The next live stream I visited was the DJ performance of a breakbeat DJ. In the videostream it seemed that there are two people DJ-ing. But neither of them bothered to answer my question if there is any OK, one just answered. A little later, and he admitted that he is quite drunk. (And I just got reminded of the fact that chat syntax is revolutionary: “lol kwl im goin now sum1 else will tlk soon ok c u l8r m8“).

The most surprising live-surprise: the DJ actually greeted me via the stream! (”wanno make a loif shouuwt ouuwt to roouwlaan”)

Very kwl, m8.

(found here)

TV as the social center point of a family?

An editor of wired, Robert Lemos, has stopped watching regular TV and replaced everything with internet content.

    Suddenly, our family was not sitting together in the living room watching television — except for the occasional DVD movie — but instead scattered around the house. My wife and I watched our shows on our office computers, and our kids watched theirs on a laptop in the kitchen. Within a few days, the diaspora driven by digital content already made the house seem, well, less homey.

    Apparently, TV has never been the center of this family, but nevertheless, the fact that everyone all of a sudden watched „TV“ at their preferred PC-location changed everything.

    Plus: watching live sports online is apparently impossible. This will be one of the only things left for programmed television: Sports, elections, ceremonies such as the Oscars or Royal Weddings. Things you have to watch live. Everything else can be customised, downloaded, and watched whenever you want.

    The role of TV will have to change to keep up. And there will be some social implications when this media usage is shifting. No more common TV room. No more watercooler discussions about show xyz from the evening before (unless it’s one of the exceptions named above). TV will be in the same corner as any website or even a book. People will watch it a all different times and under different circumstances, TV programmers (and advertisers) will not know any more, in which personal context people will watch certain shows.

    Robert Lemos concludes:

    As for my family, we’ve decided to remain cut off from cable television, and live with the net as our entertainment lifeline. Before the Wired assignment came along, we were already headed toward paring our television consumption down to a few shows a week and the experiment showed that the internet could do that much.

    In the end, getting videos from the internet is not the same as live television programming. However, in a few years, I believe it will be better.

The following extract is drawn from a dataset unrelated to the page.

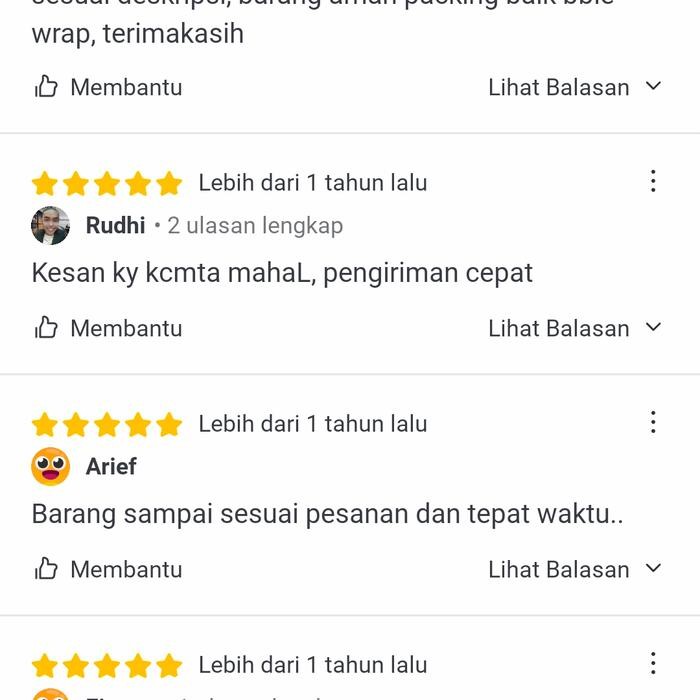Mark Rudhi's review as Membantu
Image resolution: width=700 pixels, height=700 pixels.
108,328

    The Person of the Year is: Everyone!

    Time Magazin has once again named their person of the year. But this time, it’s following the hype of web 2.0 and all that buzz around it, so the person of the year is us. The people of the internet, the bloggers, chatters, homepage designers, forum contributors, the Myspacers and Youtubers, etc. etc. Because we „control the information age“:

    The new Web is a very different thing. It’s a tool for bringing together the small contributions of millions of people and making them matter. Silicon Valley consultants call it Web 2.0, as if it were a new version of some old software. But it’s really a revolution. . . .

    And for seizing the reins of the global media, for founding and framing the new digital democracy, for working for nothing and beating the pros at their own game, TIME’s Person of the Year for 2006 is you. . . .

    But at the same time, as people sit down and spend their spare time creating things they probably expected main stream media to do, there is equally a lot of crap going on, that nobody ever wanted to see:

    Sure, it’s a mistake to romanticize all this any more than is strictly necessary. Web 2.0 harnesses the stupidity of crowds as well as its wisdom. Some of the comments on YouTube make you weep for the future of humanity just for the spelling alone, never mind the obscenity and the naked hatred.

    I like that choice. 2006 really was the year of the social web. Not only in the US. Even in Germany („Old Europe“) web 2.0 has started to become a household buzzword. At least most of the major German newspapers had feature stories on it…

    So what’s next, who can be the person of the year in 2007, if everyone has been it already in 2006? An alien?